EJERCICIOS PROPUESTOS:
1. Transcribe del fragmento sobre la inversión en Chile el pasaje que empieza en "La primera es" y termina en "por exigencias kafkianas.".
2. Según el fragmento sobre la inversión en Chile, ¿cuál es el promedio OCDE del impuesto corporativo?

FRAGMENTO DEL TEXTO:
• • • • • • •

Hoy Chile necesita aumentar en 4 puntos del PIB su tasa de inversión solo para mantener la misma contribución al crecimiento que en décadas pasadas (dado el mayor stock de capital y el consiguiente mayor gasto en depreciación). Esto implica elevar la inversión desde el 24% al 28% del PIB. Para ello, dos reformas son urgentes.
La primera es hacer más competitivo el impuesto corporativo y simplificar el sistema tributario. Ello supone una rebaja fiscalmente compensada de la tasa hacia el promedio OCDE del 23%, junto con contratos de invariabilidad tributaria —para chilenos y extranjeros— que otorguen certezas de largo plazo. Y, para simplificar el sistema sin seguir coartando el crecimiento de las pymes, es deseable volver a un régimen integrado.
La segunda es abordar la “permisología”, verdadero impuesto a la inversión: solo reducir en un tercio los plazos equivale a 4 puntos de impuesto corporativo (Comisión Marfán, 2023). Destrabar permisos y simplificar regulaciones es clave no solo para las grandes inversiones, sino también para las pymes —sin espaldas para largos peregrinajes burocráticos— y para la inversión pública, demasiadas veces trabada por exigencias kafkianas.

• • • • • • •

DATOS EN BRUTO:
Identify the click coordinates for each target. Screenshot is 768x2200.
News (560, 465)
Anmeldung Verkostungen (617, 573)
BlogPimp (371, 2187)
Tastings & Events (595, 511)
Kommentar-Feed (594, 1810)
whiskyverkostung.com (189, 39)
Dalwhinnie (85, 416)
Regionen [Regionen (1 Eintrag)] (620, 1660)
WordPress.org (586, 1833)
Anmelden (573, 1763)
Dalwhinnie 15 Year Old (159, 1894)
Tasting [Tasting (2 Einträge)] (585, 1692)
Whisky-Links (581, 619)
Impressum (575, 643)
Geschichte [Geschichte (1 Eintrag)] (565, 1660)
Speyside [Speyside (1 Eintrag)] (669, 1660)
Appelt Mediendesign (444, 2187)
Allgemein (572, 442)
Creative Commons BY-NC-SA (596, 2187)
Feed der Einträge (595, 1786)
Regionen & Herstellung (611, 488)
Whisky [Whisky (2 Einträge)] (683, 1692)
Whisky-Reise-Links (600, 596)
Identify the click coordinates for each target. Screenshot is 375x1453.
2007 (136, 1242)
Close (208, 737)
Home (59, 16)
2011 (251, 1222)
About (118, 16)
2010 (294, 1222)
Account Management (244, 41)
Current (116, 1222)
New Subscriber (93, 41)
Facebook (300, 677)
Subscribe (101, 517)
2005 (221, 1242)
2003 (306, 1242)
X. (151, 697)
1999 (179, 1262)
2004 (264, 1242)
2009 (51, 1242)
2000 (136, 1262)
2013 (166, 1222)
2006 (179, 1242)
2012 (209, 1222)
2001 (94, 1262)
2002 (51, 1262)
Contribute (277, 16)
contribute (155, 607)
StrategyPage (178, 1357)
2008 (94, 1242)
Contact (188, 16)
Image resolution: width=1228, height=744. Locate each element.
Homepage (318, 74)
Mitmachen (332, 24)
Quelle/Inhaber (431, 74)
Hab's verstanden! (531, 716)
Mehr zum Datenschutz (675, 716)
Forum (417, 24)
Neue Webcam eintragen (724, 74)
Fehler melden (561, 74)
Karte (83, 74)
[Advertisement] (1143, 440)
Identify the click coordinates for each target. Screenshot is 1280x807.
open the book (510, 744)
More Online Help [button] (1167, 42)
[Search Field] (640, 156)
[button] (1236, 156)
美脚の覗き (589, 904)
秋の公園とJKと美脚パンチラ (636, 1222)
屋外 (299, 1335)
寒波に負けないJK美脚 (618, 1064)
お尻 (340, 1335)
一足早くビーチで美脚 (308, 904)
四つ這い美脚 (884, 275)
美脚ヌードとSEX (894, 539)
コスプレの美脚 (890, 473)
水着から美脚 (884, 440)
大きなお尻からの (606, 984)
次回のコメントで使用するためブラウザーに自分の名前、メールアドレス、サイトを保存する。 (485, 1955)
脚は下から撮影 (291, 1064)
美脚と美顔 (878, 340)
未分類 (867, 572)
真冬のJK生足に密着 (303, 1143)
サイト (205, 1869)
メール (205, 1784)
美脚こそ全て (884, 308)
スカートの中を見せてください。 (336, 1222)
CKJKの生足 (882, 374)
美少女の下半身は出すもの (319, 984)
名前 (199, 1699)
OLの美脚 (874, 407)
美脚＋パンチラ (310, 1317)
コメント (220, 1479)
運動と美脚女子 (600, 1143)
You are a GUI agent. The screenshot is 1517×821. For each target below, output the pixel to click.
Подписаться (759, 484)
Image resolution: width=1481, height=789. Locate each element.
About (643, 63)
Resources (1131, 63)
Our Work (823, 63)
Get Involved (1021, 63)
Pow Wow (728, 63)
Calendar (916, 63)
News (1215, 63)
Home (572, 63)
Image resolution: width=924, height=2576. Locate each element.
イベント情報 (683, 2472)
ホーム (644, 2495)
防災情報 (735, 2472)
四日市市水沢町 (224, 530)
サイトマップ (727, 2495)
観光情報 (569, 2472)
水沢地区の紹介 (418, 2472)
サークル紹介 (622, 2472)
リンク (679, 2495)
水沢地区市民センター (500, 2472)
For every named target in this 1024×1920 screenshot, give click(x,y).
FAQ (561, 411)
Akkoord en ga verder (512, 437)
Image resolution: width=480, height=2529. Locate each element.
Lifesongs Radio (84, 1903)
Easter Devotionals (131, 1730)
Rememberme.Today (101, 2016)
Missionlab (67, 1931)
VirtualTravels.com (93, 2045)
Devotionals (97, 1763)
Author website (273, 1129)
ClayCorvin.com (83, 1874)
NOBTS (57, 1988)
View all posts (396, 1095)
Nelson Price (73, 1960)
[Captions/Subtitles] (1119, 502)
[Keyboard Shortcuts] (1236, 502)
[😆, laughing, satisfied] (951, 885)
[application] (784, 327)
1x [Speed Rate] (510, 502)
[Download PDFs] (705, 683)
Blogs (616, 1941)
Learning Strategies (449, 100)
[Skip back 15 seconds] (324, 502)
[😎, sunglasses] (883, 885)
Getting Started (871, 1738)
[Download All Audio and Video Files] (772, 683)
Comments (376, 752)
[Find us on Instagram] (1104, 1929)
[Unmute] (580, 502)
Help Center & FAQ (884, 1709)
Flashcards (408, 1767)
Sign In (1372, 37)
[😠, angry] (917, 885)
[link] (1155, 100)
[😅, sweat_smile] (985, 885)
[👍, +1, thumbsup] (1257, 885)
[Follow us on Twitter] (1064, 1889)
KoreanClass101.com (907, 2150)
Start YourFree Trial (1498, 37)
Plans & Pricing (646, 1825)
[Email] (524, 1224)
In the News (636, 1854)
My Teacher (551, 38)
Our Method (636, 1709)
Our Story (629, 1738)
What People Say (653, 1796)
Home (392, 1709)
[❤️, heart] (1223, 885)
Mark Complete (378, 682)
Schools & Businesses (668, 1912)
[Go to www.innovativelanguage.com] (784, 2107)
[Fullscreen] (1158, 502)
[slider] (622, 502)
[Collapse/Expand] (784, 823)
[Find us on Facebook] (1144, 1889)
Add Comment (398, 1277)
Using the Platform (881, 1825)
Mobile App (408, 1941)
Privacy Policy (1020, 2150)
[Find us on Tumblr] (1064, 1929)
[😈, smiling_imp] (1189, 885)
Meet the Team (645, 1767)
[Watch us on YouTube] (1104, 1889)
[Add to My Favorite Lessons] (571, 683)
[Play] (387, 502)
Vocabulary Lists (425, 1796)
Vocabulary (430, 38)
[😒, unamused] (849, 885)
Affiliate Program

• • • • • • •

RESPUESTAS POR TAREA:
1.
La primera es hacer más competitivo el impuesto corporativo y simplificar el sistema tributario. Ello supone una rebaja fiscalmente compensada de la tasa hacia el promedio OCDE del 23%, junto con contratos de invariabilidad tributaria —para chilenos y extranjeros— que otorguen certezas de largo plazo. Y, para simplificar el sistema sin seguir coartando el crecimiento de las pymes, es deseable volver a un régimen integrado.
La segunda es abordar la “permisología”, verdadero impuesto a la inversión: solo reducir en un tercio los plazos equivale a 4 puntos de impuesto corporativo (Comisión Marfán, 2023). Destrabar permisos y simplificar regulaciones es clave no solo para las grandes inversiones, sino también para las pymes —sin espaldas para largos peregrinajes burocráticos— y para la inversión pública, demasiadas veces trabada por exigencias kafkianas.

2. El 23%.